# Input data

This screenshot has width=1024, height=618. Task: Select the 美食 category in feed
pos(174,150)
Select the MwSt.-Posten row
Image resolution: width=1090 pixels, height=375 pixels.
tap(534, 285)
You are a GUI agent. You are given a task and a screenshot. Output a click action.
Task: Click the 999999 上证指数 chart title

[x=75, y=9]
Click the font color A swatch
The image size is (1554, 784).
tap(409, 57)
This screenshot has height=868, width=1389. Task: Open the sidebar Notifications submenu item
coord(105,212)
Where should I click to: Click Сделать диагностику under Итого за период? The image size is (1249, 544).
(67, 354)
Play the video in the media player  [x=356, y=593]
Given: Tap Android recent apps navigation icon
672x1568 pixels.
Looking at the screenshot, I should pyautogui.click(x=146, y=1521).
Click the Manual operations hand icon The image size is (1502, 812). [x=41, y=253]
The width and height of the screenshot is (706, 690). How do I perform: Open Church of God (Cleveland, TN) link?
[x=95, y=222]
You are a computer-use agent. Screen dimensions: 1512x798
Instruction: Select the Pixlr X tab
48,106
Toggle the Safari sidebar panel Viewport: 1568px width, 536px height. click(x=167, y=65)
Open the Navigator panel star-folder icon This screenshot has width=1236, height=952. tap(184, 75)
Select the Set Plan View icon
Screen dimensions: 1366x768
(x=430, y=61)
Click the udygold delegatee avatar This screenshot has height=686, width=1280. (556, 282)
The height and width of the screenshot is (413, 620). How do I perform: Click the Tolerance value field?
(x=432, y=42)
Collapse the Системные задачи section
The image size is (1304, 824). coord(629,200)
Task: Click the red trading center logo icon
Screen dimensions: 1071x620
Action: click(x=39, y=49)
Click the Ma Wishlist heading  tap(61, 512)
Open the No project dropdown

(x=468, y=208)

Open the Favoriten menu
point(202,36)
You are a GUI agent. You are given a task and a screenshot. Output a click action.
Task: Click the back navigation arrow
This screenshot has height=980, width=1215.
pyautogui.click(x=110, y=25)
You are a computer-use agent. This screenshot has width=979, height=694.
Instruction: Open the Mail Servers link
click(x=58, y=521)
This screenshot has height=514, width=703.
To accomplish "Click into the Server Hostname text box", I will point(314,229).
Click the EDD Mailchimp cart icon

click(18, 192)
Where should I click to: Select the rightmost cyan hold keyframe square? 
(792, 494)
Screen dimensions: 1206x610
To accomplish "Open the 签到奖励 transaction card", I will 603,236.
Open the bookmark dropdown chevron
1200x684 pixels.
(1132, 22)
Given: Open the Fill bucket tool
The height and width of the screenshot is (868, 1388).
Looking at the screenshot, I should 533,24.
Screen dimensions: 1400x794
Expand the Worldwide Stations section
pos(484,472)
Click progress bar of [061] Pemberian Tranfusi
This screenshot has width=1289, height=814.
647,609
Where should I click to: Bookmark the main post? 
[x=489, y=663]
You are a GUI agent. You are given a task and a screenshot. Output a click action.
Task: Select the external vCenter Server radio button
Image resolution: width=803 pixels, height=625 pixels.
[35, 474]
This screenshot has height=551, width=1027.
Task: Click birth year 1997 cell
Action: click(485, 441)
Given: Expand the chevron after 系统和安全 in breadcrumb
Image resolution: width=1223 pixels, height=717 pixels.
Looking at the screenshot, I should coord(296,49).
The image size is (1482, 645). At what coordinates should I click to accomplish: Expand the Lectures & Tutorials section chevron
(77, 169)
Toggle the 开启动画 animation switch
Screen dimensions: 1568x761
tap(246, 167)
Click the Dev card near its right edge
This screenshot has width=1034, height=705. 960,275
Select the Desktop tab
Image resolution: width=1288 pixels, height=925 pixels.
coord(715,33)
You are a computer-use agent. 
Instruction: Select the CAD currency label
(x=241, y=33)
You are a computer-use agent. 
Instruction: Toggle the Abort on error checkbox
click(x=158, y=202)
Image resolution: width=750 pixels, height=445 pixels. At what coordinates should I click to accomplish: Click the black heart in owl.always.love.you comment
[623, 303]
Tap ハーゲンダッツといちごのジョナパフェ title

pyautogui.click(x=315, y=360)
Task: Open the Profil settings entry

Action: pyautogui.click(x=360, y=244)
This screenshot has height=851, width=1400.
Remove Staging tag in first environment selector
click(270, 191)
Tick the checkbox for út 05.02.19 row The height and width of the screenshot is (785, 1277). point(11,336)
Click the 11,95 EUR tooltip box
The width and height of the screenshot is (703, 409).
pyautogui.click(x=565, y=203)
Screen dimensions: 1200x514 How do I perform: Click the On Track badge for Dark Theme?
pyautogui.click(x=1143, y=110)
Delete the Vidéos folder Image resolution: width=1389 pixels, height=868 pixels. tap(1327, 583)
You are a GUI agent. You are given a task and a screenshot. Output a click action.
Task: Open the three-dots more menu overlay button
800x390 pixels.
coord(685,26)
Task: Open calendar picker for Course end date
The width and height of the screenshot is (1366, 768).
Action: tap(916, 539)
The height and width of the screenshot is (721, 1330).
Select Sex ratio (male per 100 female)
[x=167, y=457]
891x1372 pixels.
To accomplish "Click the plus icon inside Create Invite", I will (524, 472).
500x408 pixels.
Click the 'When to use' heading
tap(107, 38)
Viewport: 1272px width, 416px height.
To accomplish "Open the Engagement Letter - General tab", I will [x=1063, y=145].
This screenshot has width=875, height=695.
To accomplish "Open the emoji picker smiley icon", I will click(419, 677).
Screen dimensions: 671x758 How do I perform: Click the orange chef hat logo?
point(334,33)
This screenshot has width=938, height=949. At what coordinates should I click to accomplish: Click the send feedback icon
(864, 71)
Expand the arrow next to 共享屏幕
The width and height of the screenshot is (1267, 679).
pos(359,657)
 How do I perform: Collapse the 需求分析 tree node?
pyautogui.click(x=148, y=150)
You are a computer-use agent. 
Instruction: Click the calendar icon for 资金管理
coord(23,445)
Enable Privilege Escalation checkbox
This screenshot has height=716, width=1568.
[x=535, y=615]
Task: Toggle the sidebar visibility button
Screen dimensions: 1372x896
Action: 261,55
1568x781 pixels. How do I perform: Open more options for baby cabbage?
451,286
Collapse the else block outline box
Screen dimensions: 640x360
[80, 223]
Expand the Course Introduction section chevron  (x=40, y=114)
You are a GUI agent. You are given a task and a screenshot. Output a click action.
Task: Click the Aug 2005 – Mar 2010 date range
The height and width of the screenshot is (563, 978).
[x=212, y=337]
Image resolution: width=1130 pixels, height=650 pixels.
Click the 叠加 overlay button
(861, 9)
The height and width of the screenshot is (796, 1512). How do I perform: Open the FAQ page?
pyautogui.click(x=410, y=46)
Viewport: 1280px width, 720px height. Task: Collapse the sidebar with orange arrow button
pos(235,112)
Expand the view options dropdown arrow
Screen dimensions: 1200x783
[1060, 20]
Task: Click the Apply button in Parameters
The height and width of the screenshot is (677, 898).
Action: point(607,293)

# Description of the task
With the line containing "The height and width of the screenshot is (563, 978)." as the first and the final line of the entries above as the last, write out that span exactly and nothing more.

# Exercise answer
The height and width of the screenshot is (563, 978).
[x=212, y=337]
Image resolution: width=1130 pixels, height=650 pixels.
Click the 叠加 overlay button
(861, 9)
The height and width of the screenshot is (796, 1512). How do I perform: Open the FAQ page?
pyautogui.click(x=410, y=46)
Viewport: 1280px width, 720px height. Task: Collapse the sidebar with orange arrow button
pos(235,112)
Expand the view options dropdown arrow
Screen dimensions: 1200x783
[1060, 20]
Task: Click the Apply button in Parameters
The height and width of the screenshot is (677, 898).
Action: point(607,293)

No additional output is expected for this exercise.